_WHAT THE EXERCISE ASKS_:
Search the records for the word "computer" and copy each line in which it appears.

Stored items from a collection
____

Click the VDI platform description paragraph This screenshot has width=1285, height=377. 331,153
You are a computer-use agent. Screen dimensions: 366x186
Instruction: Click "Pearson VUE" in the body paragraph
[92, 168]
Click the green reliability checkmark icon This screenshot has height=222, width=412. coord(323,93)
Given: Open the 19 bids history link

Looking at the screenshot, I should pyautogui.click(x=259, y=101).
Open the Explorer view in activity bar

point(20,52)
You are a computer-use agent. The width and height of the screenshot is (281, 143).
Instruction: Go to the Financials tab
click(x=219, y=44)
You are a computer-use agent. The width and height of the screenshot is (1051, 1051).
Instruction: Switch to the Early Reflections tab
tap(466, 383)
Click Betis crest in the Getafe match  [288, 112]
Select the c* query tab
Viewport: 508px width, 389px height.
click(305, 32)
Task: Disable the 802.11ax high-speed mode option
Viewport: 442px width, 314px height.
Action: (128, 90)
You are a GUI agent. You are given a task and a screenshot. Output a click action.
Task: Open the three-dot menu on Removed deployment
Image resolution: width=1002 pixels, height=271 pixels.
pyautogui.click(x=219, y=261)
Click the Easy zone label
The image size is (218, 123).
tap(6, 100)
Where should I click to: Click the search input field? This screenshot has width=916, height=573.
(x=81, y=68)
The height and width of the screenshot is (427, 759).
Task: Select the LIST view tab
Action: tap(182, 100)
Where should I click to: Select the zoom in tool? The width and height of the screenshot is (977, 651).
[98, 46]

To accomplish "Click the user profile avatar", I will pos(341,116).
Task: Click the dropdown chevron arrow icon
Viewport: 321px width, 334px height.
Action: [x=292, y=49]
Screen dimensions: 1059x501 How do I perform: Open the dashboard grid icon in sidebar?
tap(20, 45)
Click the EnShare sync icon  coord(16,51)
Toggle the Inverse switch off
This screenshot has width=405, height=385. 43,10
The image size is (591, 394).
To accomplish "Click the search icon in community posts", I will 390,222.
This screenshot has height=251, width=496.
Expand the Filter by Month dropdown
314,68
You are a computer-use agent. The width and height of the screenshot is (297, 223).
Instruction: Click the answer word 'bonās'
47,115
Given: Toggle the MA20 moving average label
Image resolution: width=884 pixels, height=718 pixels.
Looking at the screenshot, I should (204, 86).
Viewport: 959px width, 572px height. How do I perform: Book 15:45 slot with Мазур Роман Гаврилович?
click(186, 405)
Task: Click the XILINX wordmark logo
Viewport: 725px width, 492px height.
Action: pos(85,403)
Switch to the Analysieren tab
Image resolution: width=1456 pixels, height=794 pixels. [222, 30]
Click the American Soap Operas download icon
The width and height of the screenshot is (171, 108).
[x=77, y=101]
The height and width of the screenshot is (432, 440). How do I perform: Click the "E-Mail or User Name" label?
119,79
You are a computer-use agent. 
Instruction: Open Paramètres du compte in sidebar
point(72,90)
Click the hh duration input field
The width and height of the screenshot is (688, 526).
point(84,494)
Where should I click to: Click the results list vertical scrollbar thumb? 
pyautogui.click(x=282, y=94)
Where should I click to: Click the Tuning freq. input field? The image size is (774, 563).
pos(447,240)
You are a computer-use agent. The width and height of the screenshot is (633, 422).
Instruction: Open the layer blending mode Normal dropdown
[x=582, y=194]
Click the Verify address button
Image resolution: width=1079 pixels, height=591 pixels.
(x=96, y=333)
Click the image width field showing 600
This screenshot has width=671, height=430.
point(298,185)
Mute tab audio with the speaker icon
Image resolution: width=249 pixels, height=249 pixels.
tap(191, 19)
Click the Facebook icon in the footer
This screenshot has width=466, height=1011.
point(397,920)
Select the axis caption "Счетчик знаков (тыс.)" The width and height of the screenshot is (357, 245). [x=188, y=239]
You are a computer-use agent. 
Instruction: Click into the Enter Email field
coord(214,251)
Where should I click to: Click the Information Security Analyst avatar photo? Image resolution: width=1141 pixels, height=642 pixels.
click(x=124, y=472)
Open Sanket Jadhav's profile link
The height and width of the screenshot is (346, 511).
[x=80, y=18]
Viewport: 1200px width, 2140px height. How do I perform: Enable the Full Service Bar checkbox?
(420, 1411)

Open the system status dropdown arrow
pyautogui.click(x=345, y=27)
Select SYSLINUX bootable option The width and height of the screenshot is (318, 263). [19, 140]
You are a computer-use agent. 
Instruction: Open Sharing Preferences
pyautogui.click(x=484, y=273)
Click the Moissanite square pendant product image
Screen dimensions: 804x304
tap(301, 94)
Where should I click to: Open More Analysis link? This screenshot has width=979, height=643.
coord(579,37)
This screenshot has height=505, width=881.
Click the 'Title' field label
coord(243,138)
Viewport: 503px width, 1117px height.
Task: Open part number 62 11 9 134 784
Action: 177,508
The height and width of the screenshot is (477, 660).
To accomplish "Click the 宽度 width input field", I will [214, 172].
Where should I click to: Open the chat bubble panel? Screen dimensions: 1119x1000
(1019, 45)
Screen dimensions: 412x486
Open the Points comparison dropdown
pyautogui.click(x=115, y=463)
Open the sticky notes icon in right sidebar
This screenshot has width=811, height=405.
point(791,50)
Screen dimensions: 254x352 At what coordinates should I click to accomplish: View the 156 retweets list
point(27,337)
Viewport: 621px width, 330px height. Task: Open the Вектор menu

____

_SOLUTION BELOW_:
You are a computer-use agent. Screen dimensions: 366x186
You are a computer-use agent. The width and height of the screenshot is (281, 143).
You are a computer-use agent. The width and height of the screenshot is (1051, 1051).
You are a computer-use agent. The width and height of the screenshot is (297, 223).
You are a computer-use agent. 
You are a computer-use agent. The width and height of the screenshot is (633, 422).
You are a computer-use agent. 
You are a computer-use agent. 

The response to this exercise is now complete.